Manu Dibango, novo disco

Publicado: 22 de dezembro de 2011 por stephanie100africa em Camarões

O mítico e atemporal saxofonista camaronês Manu Diabango acabou de lançar um novo álbum, Past-Present-Future, com a cumplicidade do produtor inglês Wayne Beckford,
Aos quase 78 anos (!) de idade, Manu Dibango lança um álbum original, fruta do encontro e do dialogo com Wayne Beckford, misturando títulos originais e clássicos revisitados. Como por exemplo o famoso Soul Makossa que virou Soul Makossa 2.0:

O álbum conta também com a colaboração de vários artistas jovens, um disco muito carinhoso, o “velho” papa da World music conversando em musica com esses “jovens” sobre o continente africano,
Manu Dibango nasceu um 1933 em Douala, no Camarões, de um pai Yabassi e uma mãe Douala. Em 1949, o jovem é mandado pelos pais para estudar na França. E lá que Manu se inicia a musica.
Em 1956, depois de ter sido reprovado no “bac”, seu pai para de ajudá-lo e Manu resolve ir para Bruxelles aonde ele é contratado numa boate, o Tabou. E nessa boate que Manu vai encontrar sua futura esposa, o modelo Coco. Vai então passar por vários cabarés, tocando musicas ocidentais. Em 1960, Manu é contratado numa boate de Bruxelles frequentada pelos políticos e intelectuais congoleses. E o ano da independência, Bruxelles é o palco das negociações, é o ano do Indépendance Cha-Cha do Kabasélé, criado ao vivo durante as negociações. E justamente o encontro com Kabasélé e seu African Jazz que vai levar Manu Dibango a descobrir a musica congolesa e reabrir o dialogo com a musica do seu continente de origem. Kabasélé contrata Manu Dibango no seu orquestro e grava uma quarentena de musicas com ele, que tem bastante sucesso no continente africano.
Em 1961, Kabasélé convida Manu Diabango a acompanhar ele numa turnê no Congo.
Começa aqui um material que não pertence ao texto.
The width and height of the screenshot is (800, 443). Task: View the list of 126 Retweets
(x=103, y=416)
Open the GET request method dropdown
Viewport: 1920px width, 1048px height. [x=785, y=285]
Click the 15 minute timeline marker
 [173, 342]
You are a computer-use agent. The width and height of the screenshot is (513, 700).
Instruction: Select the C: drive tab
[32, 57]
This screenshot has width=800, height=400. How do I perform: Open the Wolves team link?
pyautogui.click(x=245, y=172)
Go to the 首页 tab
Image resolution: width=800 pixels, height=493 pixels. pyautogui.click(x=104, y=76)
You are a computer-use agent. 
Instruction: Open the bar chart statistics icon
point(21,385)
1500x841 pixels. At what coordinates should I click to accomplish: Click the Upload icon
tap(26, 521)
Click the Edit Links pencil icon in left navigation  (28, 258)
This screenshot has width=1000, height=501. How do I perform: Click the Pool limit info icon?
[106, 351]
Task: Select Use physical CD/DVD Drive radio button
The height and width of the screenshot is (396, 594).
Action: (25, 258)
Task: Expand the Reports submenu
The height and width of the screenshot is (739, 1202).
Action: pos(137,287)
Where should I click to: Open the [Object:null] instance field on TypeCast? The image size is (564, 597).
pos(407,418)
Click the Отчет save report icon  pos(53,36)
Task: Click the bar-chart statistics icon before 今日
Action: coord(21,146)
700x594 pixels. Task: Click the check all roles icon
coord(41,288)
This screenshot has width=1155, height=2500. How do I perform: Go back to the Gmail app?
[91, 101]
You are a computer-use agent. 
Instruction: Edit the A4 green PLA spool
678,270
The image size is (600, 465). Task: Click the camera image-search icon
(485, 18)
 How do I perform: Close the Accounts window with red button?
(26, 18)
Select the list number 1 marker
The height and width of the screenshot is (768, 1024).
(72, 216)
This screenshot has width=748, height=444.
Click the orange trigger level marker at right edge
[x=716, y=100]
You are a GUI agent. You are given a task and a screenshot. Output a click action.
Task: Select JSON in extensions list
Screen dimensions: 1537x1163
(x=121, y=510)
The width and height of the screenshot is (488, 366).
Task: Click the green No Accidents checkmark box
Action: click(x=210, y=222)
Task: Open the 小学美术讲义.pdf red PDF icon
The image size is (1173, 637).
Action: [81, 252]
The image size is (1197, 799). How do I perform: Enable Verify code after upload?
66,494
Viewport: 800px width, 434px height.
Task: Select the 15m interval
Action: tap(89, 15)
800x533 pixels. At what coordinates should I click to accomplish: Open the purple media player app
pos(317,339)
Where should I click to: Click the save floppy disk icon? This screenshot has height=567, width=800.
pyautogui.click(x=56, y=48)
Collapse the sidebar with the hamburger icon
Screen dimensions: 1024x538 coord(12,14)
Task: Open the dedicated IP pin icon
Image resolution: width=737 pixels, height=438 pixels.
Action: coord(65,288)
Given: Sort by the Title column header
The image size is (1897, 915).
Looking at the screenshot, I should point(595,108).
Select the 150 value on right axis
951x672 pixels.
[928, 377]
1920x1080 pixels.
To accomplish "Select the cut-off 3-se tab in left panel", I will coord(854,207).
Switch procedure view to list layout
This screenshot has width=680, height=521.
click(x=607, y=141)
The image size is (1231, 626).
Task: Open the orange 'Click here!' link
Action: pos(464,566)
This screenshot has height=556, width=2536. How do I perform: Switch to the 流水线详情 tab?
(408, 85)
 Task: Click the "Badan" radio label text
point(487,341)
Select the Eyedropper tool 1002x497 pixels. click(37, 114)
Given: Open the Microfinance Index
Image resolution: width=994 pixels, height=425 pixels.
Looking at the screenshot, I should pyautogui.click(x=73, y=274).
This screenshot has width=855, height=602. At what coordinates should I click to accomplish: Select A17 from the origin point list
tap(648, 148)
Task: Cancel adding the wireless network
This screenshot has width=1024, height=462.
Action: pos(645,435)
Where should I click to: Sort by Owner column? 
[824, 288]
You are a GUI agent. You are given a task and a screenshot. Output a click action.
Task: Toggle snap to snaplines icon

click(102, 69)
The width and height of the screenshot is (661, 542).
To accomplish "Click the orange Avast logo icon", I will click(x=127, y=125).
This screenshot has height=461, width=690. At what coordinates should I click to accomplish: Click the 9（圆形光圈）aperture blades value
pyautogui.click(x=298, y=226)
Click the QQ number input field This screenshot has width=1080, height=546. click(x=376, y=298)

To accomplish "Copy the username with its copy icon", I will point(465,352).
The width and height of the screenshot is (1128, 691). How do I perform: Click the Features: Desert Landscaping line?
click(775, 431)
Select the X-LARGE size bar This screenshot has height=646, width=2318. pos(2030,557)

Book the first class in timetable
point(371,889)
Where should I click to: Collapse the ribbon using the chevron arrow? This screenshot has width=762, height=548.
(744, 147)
Manu e Coco se instalam então em Kinshasa aonde abram uma boate, o Tam-Tam, antes de se mudar para Douala, Camarões, e abrir um novo Tam-Tam, que não vai dar certo e por isso o casal volta para a França, sem trabalho e sem dinheiro…
Manu Diabngo vai então ser contratado para acompanhar vedetes francesas, o trabalho não falta. Em 1969, lança seu primeiro disco que fica confidencial. Rolande Lecouviour, da empresa Decca, vai então entrar em contato com o artista e o convidar a gravar um segundo disco. O álbum, mais dançante, lança Dibango no Camarões.
Em 1972, Manu Dibango compõe um hino na ocasião da oitava copa de África das nações, e o lado B do disco é, justamente,o titulo que se tornara o maior sucesso africano de todos os tempos, Soul Makossa. Se o titulo não chama a atenção em Yaoundé nem em Paris, ele é remarcado por alguns norte-americanos que vão levar a musica para os Estados Unidos aonde ela vai ser tocada em algumas rádios. Decca continua acreditando no Manu Dibango, incentiva o musico a gravar um novo disso, com o titulo, e organiza uma turnê nos Estados Unidos. E um enorme sucesso, os negros norte-americanos vê nessa musica a expressão de sua identidade africana e a imprensa francesa descobre esse grande artista.

Muito ativo, criativo, se interessando para todos os estilos musicais e sempre procurando os encontros com outros artistas, Manu Dibango se tornou uma referencia incontornável da musica africana e da musica do mundo.